President Zeman Consolidates Power With Controversial Alliances

Milos Zeman Andrej Babis Tomio Okamura

Prague, Feb 21 (CTK) – Czech President Milos Zeman has struck a close alliance with scandal-ridden but still very popular leaders Andrej Babis (ANO) and Tomio Okamura (SPD) and he legitimises their controversial statements in order to strengthen his own position, Vojtech Srnka writes in Mlada fronta Dnes (MfD) today.

 

ANO and the SPD (Freedom and Direct Democracy) are each an influential political party that cannot do without their respective leaders, on whose popularity and financial background they depend, Srnka writes.

 

However, both Babis and Okamura are ridden by scandals that would have ousted them as leaders and harmed their parties’ voter preferences still a few years ago.
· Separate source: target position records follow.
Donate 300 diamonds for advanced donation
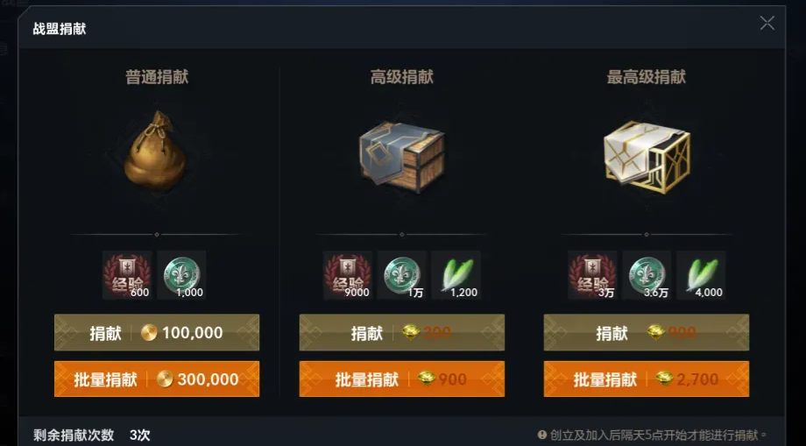This screenshot has height=446, width=806. [x=402, y=332]
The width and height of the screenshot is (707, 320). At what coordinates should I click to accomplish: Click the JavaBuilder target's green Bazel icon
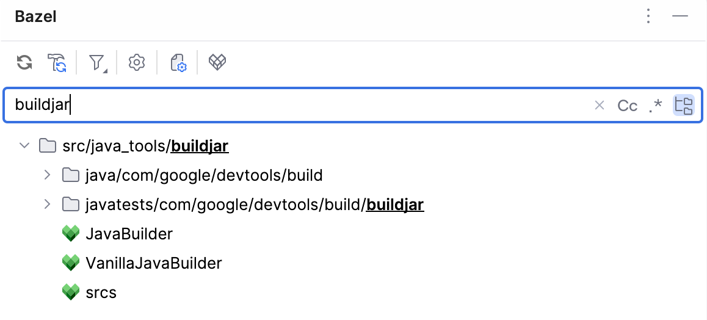[71, 234]
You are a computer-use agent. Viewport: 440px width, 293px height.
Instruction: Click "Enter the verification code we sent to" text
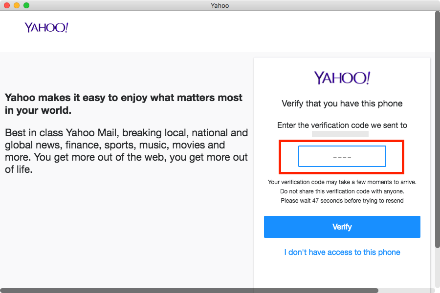click(342, 125)
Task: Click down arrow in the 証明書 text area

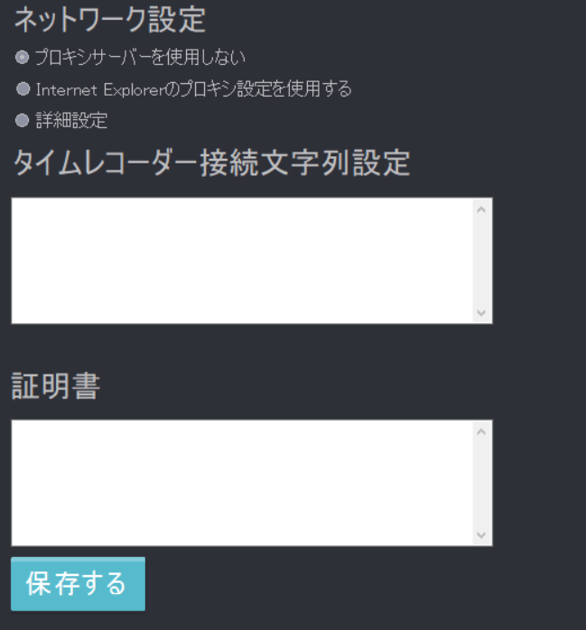Action: 481,535
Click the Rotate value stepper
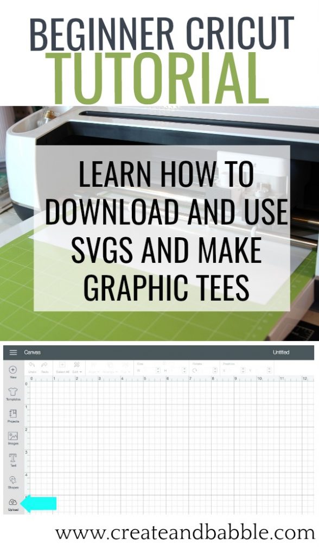319x556 pixels. click(215, 370)
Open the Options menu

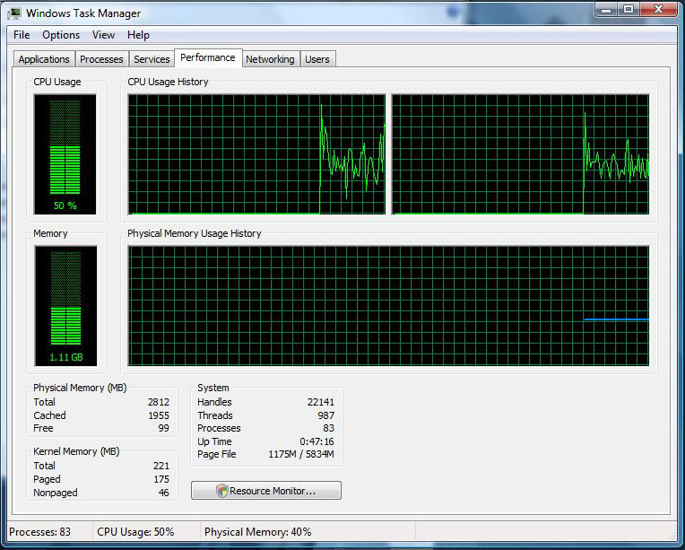(x=61, y=35)
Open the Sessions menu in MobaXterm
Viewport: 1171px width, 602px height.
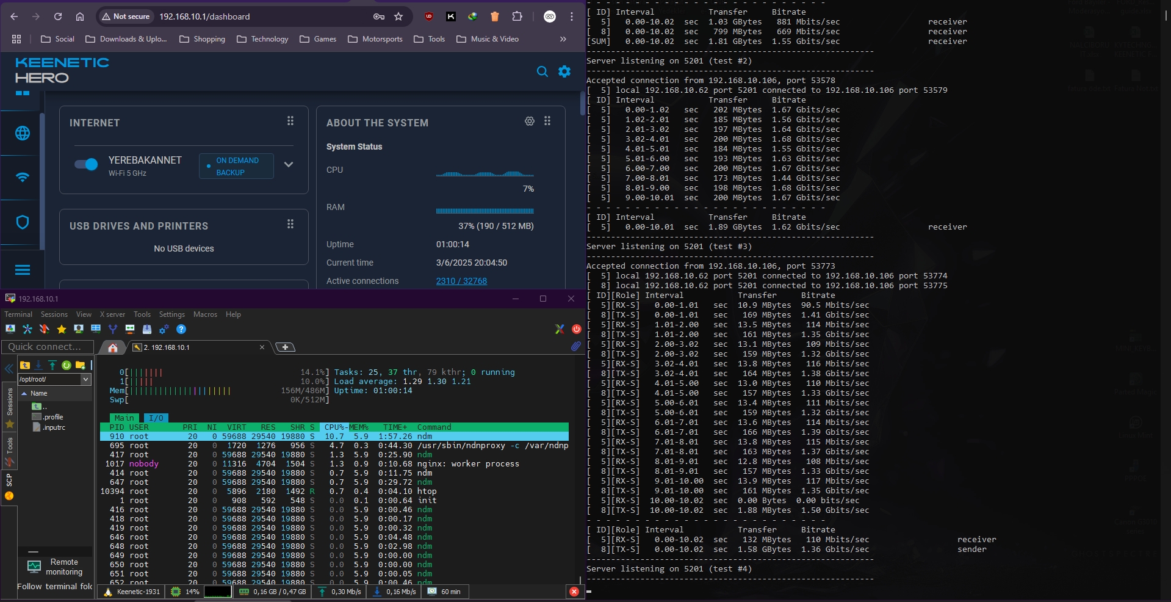point(54,314)
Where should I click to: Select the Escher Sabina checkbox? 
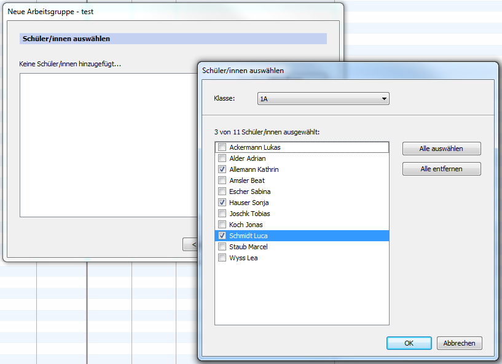[222, 192]
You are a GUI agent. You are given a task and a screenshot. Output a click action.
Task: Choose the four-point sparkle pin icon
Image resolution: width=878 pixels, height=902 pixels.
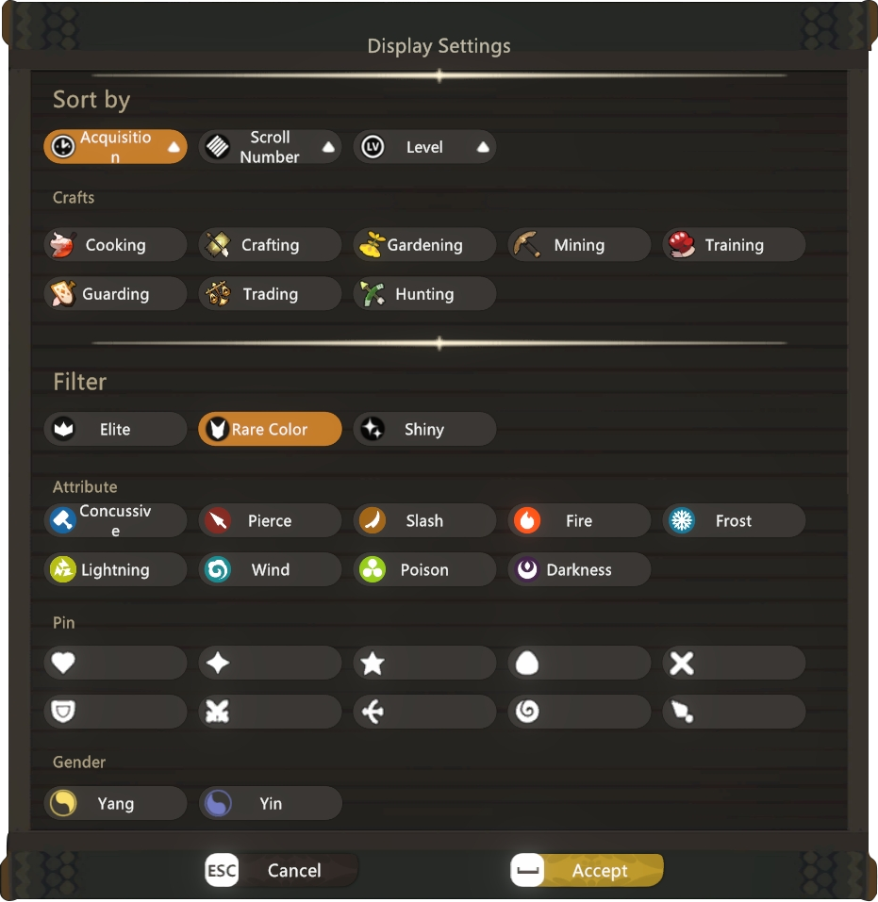(270, 663)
This is happening to neither ANO nor the SPD now, however. On the contrary, Babis and Okamura are viewed by Czechs as the most trustworthy politicians of all. Only Zeman’s popularity is higher than theirs, Srnka writes.

 

Instead of urging Babis and Okamura to correct their conduct, Zeman has struck a close alliance with them and uses them to secure power beyond his limited official powers as the head of state, Srnka writes.

 

Zeman excuses Babis and Okamura’s problems even at the cost of denying his own previous stances. In his widely respected presidential post, he legitimises the steps and statements of the two that would have sunk them in the past, Srnka writes.

 

Last week, a Bratislava court definitively confirmed that there is no reason for Babis’s name to be deleted from archive documents in which he figures as a former communist secret police (StB) agent.

 

True, Babis can sue further institutions in search of clearance of StB cooperation, but the court challenged the evidence on which Babis has built his defence so far – the testimonies of former StB officers. It will be far more difficult for him now to get rid of the label of a former StB agent, Srnka writes.

 

Formerly, it was unthinkable for a post-1989 Czech government to be led by a man figuring on the list of infamous aides to the previous totalitarian regime, Srnka continues, referring to Babis’s position of a prime minister appointed by Zeman.

 

After all, three years ago Zeman refused to grant the title of professor to physicist Ivan Ostadal over his StB collaboration. Now he is ready to appoint Babis as prime minister again, after his first cabinet lost a confidence vote in parliament. To excuse Babis’s registration in StB files, Zeman says it was StB officers, not agents who caused evil, Srnka writes.

 

The same goes for the prosecution Babis faces over a suspected EU subsidy fraud. In the past, Zeman wanted the presumption of innocence not to apply to politicians. At present, he is defending Babis, using the presumption of innocence as an argument, Srnka writes.

 

Zeman’s relation to Okamura is similar. In spite of still unclarified suspicions concerning Okamura’s alleged siphoning off money from his previous party, Dawn, and of Okamura’s openly racist statements, Zeman continues inviting him to Prague Castle for private consultations, Srnka writes.

 

Okamura even celebrated Zeman’s re-election as president together with Zeman’s election team in January, he writes.

 

In normal political parties, Okamura and Babis would only hardly survive their own fouls and they would be unseated. However, both of them are indispensable for their respective parties. That is why Zeman takes an excessively accommodating approach to them, thereby securing an unusually strong influence for himself, Srnka writes.

 

By his approach, Zeman has secured the right for himself to indirectly nominate one or two ministers in the nascent new government of Babis, although the constitution does not give such power to the president, Srnka writes.

 

Zeman prides in his skills of pragmatism and intrigues. However, Czechs view the presidential office as a moral arbiter who influences the moods in society and consequently also people’s tolerance of what is correct in the country and what is not, Srnka writes.

 

Instead of intriguing, Zeman should set an example for others to follow. True, his predecessors also showed controversial pragmatism now and then, but Zeman moved it far up to quite a new level. In doing so, he is teaching people that even the biggest political problems can be relativised and excused without any explanation, Srnka writes.

 

This approach of Zeman may open a path to a future leader who would wish the worst for the Czech Republic and its democratic system, Srnka writes.